Vous connaissez sûrement l’histoire de ce gars qui voit sa bien-aimée mourir dans ses cauchemars et, vu qu’il est un peu spécial, il se dit que ça va forcément arriver. Du coup, il y a ce vieux politicien qui lui dit que s’il fait suffisamment de trucs méchants, il finira avec assez de pouvoir pour sauver sa dulcinée des griffes de la mort. Au départ, il se dit : “Ouais je sais pas, ça m’a pas l’air très scientifique tout ça quand même”. Et puis ça devient : “C’est bon tu m’as eu grand fou, je marche !”. Et finalement la personne qu’il voulait sauver se laisse mourir de chagrin parce qu’il est devenu un monstre à côté duquel elle ne veut pas avoir à vivre…
On est tous passés par là. Non ? D’accord, il est fort possible que ça vienne d’un film pas très scientifique en soi et oui, probablement, la fille qui meurt à la fin aurait peut-être pu essayer le divorce avant d’en arriver à cette extrémité. Les prophéties auto-réalisatrices peuvent grossièrement se résumer ainsi : la peur n’évite pas le danger. Par contre, elle peut le provoquer.

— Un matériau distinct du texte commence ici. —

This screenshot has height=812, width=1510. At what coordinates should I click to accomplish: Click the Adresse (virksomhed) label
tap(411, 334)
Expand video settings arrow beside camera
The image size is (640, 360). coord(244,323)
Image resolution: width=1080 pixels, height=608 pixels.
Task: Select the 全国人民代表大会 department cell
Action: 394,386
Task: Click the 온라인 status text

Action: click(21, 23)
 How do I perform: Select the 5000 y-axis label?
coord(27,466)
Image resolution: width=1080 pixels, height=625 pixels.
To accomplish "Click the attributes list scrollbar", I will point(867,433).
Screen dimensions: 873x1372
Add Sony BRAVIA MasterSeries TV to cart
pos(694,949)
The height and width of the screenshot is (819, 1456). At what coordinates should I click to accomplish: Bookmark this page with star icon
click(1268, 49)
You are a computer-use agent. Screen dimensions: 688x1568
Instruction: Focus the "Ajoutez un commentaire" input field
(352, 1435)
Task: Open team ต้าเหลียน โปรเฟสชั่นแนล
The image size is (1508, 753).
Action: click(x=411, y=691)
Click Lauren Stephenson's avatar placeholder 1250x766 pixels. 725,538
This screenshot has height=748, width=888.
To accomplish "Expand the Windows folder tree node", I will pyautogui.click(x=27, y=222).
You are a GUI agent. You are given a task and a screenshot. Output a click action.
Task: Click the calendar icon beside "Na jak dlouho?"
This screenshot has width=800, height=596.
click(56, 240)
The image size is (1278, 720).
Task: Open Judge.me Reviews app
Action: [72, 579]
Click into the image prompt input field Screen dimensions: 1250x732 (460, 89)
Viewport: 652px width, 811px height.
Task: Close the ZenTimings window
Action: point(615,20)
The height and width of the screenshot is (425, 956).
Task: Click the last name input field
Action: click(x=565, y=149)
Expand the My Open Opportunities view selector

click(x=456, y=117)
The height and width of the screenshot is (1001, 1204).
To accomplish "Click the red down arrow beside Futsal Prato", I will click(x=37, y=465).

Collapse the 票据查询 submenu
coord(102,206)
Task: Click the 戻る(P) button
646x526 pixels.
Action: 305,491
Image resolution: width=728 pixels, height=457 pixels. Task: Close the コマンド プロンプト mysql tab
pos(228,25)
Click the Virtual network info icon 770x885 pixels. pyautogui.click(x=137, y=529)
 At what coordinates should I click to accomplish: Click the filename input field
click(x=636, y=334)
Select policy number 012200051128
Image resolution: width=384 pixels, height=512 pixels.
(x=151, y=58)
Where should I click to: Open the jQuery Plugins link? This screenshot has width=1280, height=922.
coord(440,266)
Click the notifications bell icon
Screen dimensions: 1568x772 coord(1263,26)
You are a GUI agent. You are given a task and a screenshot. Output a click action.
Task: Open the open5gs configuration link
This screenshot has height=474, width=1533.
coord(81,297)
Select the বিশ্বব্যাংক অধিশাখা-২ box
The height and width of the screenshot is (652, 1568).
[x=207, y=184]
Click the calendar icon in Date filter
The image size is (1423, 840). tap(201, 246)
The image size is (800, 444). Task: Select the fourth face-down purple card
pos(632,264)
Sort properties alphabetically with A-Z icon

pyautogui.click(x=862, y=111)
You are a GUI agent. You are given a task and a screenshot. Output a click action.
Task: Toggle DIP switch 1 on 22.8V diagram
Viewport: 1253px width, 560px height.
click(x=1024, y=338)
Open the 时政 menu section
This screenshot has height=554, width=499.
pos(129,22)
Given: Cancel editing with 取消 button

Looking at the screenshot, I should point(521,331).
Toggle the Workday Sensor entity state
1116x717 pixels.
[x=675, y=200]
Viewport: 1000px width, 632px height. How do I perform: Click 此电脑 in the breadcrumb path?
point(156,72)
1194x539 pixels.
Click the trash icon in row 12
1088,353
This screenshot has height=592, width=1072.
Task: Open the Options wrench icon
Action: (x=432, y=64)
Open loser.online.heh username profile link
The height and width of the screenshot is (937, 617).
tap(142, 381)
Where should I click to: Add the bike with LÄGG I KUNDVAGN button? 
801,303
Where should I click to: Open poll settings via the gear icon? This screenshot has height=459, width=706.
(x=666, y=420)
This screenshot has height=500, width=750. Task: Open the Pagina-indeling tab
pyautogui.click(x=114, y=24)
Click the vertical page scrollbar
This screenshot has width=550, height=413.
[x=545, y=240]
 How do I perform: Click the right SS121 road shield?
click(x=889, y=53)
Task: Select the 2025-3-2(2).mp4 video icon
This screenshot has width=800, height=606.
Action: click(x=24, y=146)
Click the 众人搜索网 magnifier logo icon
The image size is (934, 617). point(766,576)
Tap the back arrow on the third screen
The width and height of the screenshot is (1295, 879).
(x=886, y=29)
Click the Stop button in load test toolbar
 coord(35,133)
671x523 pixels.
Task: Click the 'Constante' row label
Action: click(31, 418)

Dans le cas qui nous intéresse, une variante pourrait très bien être : si ces derniers temps les gens utilisent un peu plus votre console pour le divertissement que pour les jeux, ça ne veut pas dire qu’ils veulent moins jouer. Par contre, si vous ne sortez plus d’aussi bons jeux qu’avant parce que vous avez préféré mettre le paquet sur le divertissement après avoir lu la première partie de ce paragraphe, il est presque garanti qu’ils ne voudront pas jouer à ces jeux. Et au final, votre seul point fort sera effectivement le divertissement.
C’est certes une variante plus longue et il est peu probable qu’on arrive à en tirer une maxime digne de ce nom, je vous l’accorde.
CONCLUSION
Entrevoir une direction que pourrait prendre l’industrie du jeu vidéo n’est pas voir la direction qu’elle prendra de facto. D’un autre côté, beaucoup d’argent ayant déjà été investi dans cette aventure et la métamorphose concernant l’ensemble de l’entreprise, il apparaissait logique que Xbox aille dans le même sens. Après tout, la situation aurait pu être différente si quelqu’un avait réussi à concevoir un jeu au gameplay exceptionnel, innovant et fun, ne fonctionnant qu’avec Kinect, quelque chose faisant passer la caméra du statut de gadget à celui de plateforme à part entière.
Microsoft était en droit d’imaginer qu’un tel jeu pourrait émerger dans un avenir proche. Spoiler alert, ça n’a pas été le cas et le moins qu’on puisse dire c’est qu’aucun jeu estampillé Kinect ne fut capable d’exploiter au mieux cette technologie tout en étant un best-seller. Plus embêtant encore, les jeux édités par Microsoft (donc le fabricant) donnaient l’impression que la marque ne savait pas quoi faire de cette caméra, si ce n’est singer le type de jeux qu’on trouvait chez une certaine marque nippone. Difficile à accepter quand on nous vend ça comme le futur du jeu vidéo, surtout quand on nous donne en même temps l’impression que, pour se faire, il a fallu délaisser les jeux traditionnels.
Pour être impartial, il faut rendre à Don ce qui appartient à Xbox : l’entreprise éditait beaucoup de jeux, la question ne se pose pas sur la quantité mais sur la qualité. La marque verte avait confiance dans ses studios, dans ses jeux et dans la pérennité de la place de choix qu’elle s’était faite dans le cœur des gamers. C’est bien ce dernier point qui posa problème. En étant convaincue de son assise, Xbox mit le paquet sur Kinect et le divertissement et, si les deux étaient facultatifs sur Xbox 360, ils devinrent partie intégrante du design du projet Durango, que nous autres, simples mortels à la connexion internet capricieusement intermittente, ne découvririons que deux ans plus tard sous un autre nom : Xbox One.